→ Exercise instructions: Transcribe each line of text in the records below word for word, omitting the pictures.

* START Record set *

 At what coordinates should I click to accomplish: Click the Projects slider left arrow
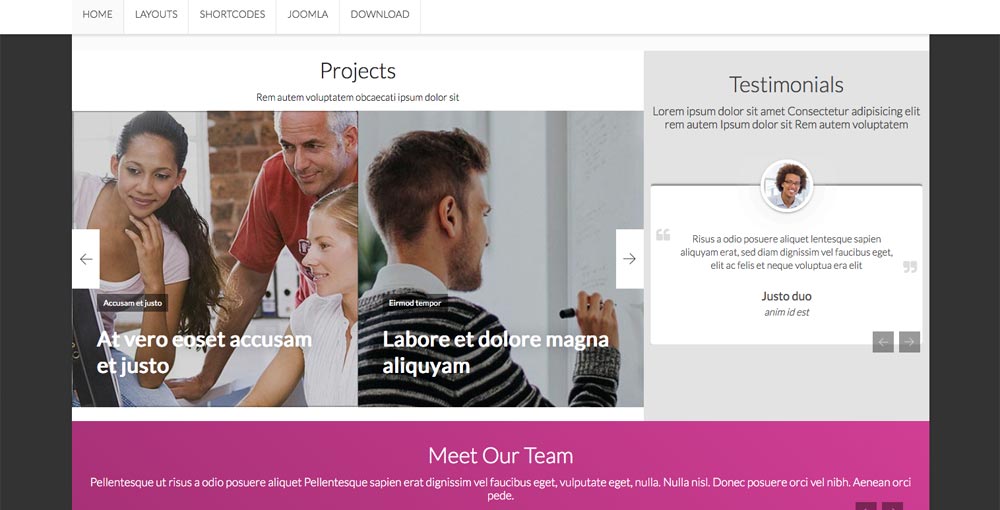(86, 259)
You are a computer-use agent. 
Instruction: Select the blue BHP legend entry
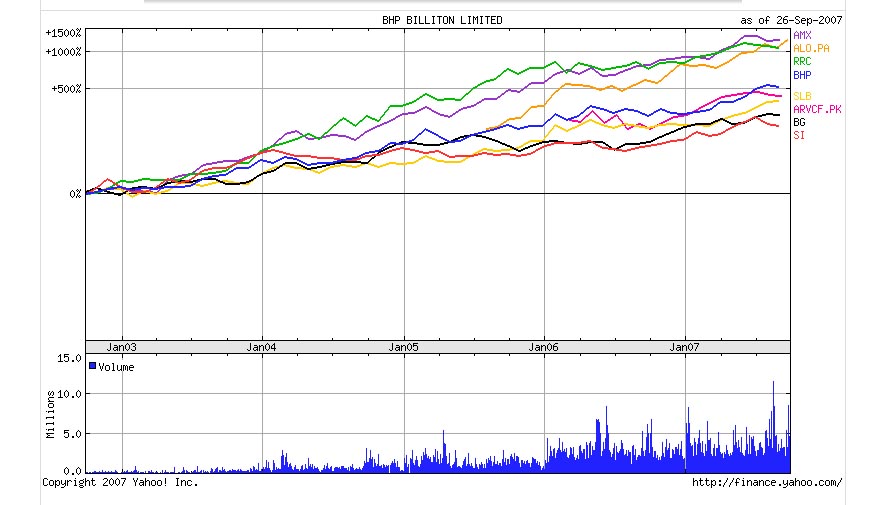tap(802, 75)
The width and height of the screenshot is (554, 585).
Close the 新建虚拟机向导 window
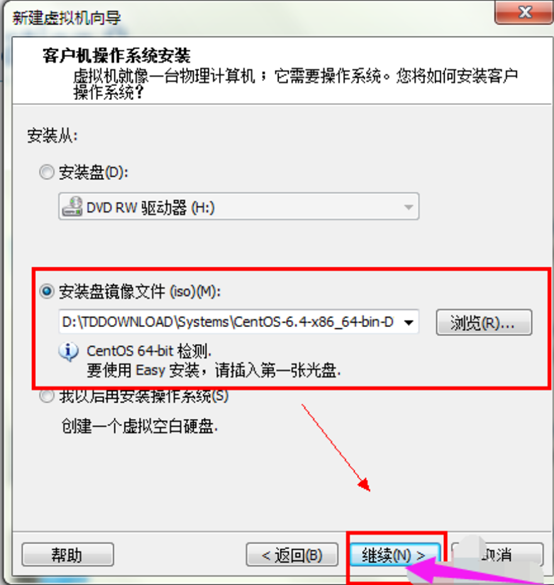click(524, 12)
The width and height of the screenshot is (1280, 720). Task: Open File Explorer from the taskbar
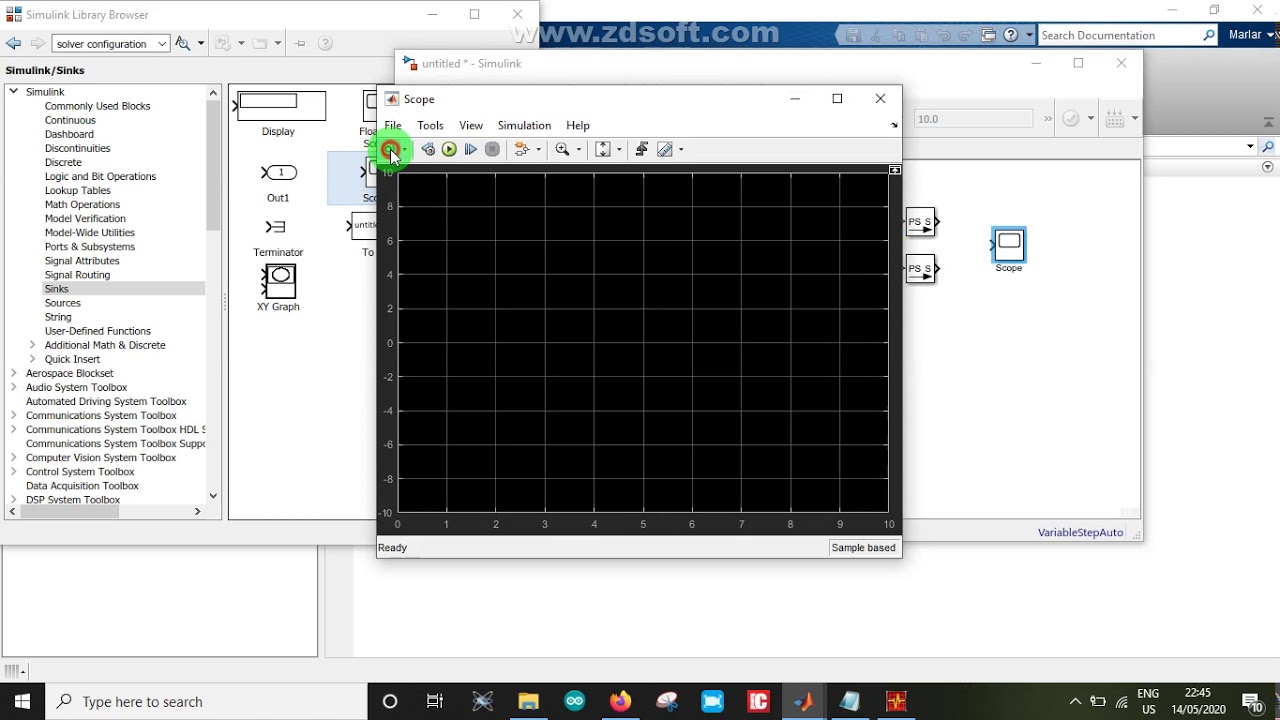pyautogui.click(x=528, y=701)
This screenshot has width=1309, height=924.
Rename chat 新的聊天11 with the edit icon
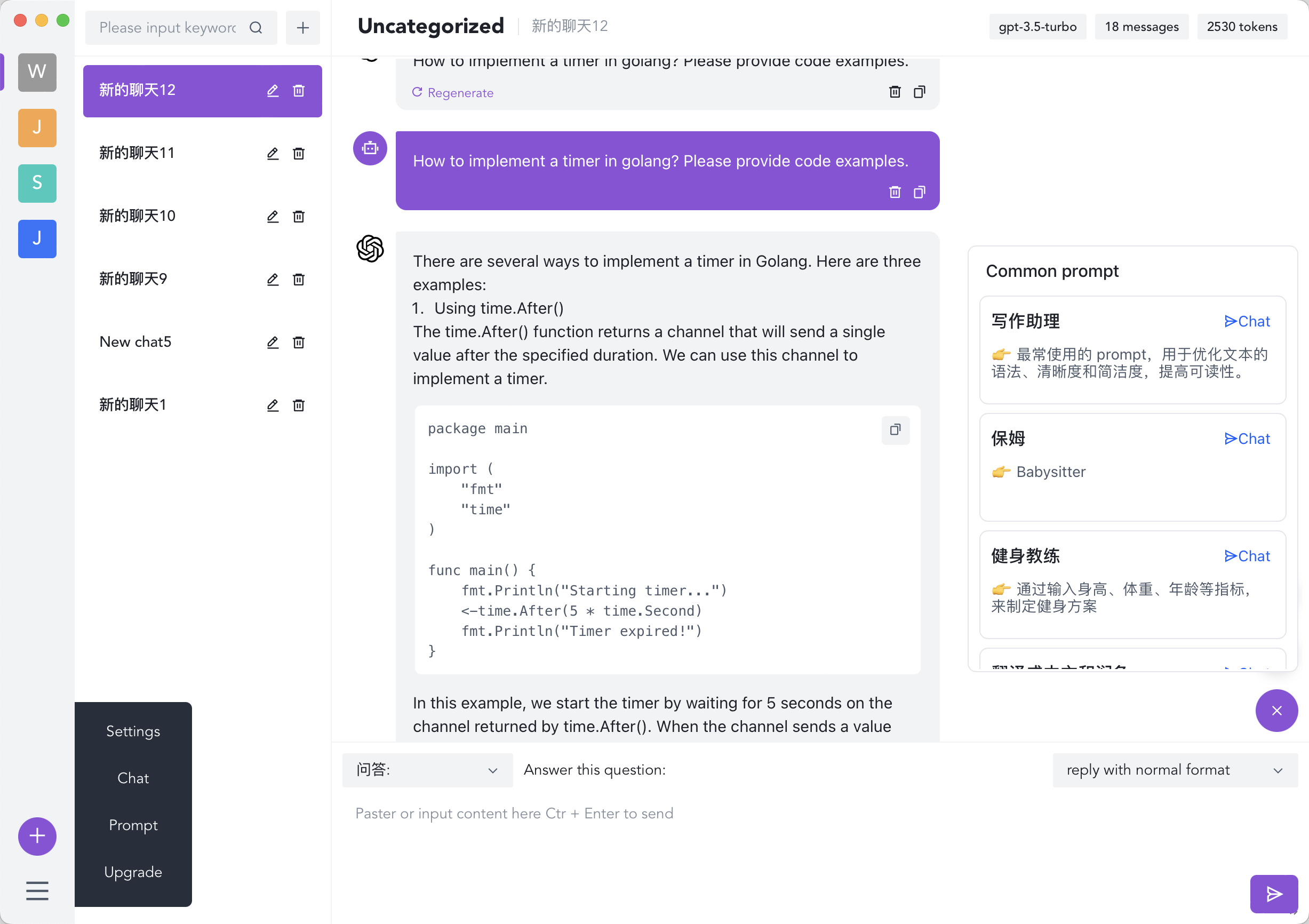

* END Record set *

→ Answer to the exercise:
 At what coordinates should I click to accomplish: Click the Projects slider left arrow
(86, 259)
You are a computer-use agent. 
Instruction: Select the blue BHP legend entry
tap(802, 75)
The width and height of the screenshot is (554, 585).
Close the 新建虚拟机向导 window
click(524, 12)
The width and height of the screenshot is (1280, 720). Task: Open File Explorer from the taskbar
pyautogui.click(x=528, y=701)
This screenshot has width=1309, height=924.
Rename chat 新的聊天11 with the edit icon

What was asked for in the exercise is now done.